== SUPPLIED TEXT ==
One of the pitchers is Toni Oloko, an 18-year old from Braintree. He got into the University of Pennsylvania but deferred for a year to start PracticeGigs, a smartphone app aimed initially at helping tennis players find practice partners, who can charge for their time. “We’ve had a lot of interest for doing the same thing in music, chess, other sports like soccer, golf, and lacrosse, even a weird thing like Super Mario Smash Bros. I got e-mail about that,” he says during his pitch. His app is about three weeks from launching.
Oloko may be 18, but he is not cowed by pitching. He is the only one to appeal to the crowd, saying, “If anyone likes this idea, please Tweet at us and give us a vote!”
There are moments that will not take place at most other accelerator pitch events. At one point, three large men approach the microphone. The smallest, in a sport coat and collared shirt, is flanked by two men in hoodies, one emblazoned with a menacing-looking logo of a gun sight and the words “KillerBoombox.com.” The man in the sport coat starts his pitch.

== DATA FOR ANALYSIS ==
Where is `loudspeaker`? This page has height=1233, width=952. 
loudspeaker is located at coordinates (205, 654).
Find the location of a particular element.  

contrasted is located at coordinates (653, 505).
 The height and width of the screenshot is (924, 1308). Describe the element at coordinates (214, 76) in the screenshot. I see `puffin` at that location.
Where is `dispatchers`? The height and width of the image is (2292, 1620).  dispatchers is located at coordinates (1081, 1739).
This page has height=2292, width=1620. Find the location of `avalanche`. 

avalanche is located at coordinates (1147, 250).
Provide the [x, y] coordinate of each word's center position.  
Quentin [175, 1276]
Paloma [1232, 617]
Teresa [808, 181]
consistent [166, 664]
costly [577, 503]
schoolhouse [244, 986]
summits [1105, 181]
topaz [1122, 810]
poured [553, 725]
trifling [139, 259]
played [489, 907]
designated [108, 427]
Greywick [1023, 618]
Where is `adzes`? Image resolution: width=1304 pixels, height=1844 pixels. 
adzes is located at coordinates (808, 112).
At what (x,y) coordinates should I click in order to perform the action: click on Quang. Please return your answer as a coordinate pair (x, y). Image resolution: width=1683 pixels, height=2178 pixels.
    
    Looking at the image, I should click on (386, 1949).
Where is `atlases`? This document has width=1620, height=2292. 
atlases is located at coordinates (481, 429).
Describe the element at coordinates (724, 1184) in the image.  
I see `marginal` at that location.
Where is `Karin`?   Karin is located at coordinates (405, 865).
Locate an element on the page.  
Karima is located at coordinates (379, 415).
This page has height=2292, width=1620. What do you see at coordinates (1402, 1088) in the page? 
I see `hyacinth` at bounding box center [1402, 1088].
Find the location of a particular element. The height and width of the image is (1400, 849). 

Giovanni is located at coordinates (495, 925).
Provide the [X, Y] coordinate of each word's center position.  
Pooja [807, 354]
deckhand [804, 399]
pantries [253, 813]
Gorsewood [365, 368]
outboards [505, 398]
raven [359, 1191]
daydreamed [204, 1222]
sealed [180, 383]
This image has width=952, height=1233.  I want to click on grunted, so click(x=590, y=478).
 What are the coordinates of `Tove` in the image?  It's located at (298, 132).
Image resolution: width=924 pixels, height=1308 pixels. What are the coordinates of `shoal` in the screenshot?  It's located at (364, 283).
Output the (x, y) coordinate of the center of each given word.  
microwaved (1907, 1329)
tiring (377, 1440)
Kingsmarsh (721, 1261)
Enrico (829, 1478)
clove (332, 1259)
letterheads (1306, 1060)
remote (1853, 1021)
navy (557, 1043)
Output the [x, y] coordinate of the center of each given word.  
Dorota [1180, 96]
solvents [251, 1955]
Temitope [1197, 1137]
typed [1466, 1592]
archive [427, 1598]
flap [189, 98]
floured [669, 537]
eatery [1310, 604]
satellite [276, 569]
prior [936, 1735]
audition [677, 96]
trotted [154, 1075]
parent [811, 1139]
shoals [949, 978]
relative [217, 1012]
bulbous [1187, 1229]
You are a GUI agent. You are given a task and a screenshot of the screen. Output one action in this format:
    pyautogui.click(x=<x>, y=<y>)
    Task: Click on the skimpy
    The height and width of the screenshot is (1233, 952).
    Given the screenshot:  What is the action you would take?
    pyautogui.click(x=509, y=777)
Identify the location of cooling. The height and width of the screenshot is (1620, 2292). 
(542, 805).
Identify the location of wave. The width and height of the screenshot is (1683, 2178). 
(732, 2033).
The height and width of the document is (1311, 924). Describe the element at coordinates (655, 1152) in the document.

== SET OF TASKS ==
**a.** Rewrite the passage about the pitch event, beginning at "One of the pitchers" and stopping after "weeks from launching.", with "PracticeGigs" changed to "RallyMatch".
**b.** Continue the account of the startup pitch event from the point where it ends.

== ANSWERS FOR THIS EXERCISE ==
**a.**
One of the pitchers is Toni Oloko, an 18-year old from Braintree. He got into the University of Pennsylvania but deferred for a year to start RallyMatch, a smartphone app aimed initially at helping tennis players find practice partners, who can charge for their time. “We’ve had a lot of interest for doing the same thing in music, chess, other sports like soccer, golf, and lacrosse, even a weird thing like Super Mario Smash Bros. I got e-mail about that,” he says during his pitch. His app is about three weeks from launching.

**b.**
“I’m Darius McCroey, and these are my bodyguards.”
The crowd cracks up. In fact they’re his co-founders, Brandon Matthews and Greg Valentino Ball, and KillerBoombox.com aims to create a multicultural music and entertainment business focused initially on content.
While many of the businesses being pitched aim at minority communities, some do not. PracticeGigs, for one. True Moringa uses oils and food products sourced from the moringa tree, with production in Ghana, but marketed to anyone. Another, Civica, makes software to open up election data.
The last pitch comes from an entrepreneur trying to address one of high-tech’s glaring problems: why so few minorities work in the industry. Melissa James, CEO of Tech Connection, tells the judges that when she worked in recruiting at Google, “I recruited for underrepresented talent. I looked for diversity candidates.” She tells them most candidates didn’t have the right work experience. What frustrated her was that as a company representative, she couldn’t tell them the things she knew they needed to do to get hired there. So she started a company to help blacks, Hispanics, and women learn how to get high-tech jobs. She wants money to develop something like Khan Academy videos for high-tech minority jobseekers.
“What’s your revenue model?” Rogers asks. He gets James to tell him that she is charging about $100 an hour to do targeted job searches, and has made $30,000 since December.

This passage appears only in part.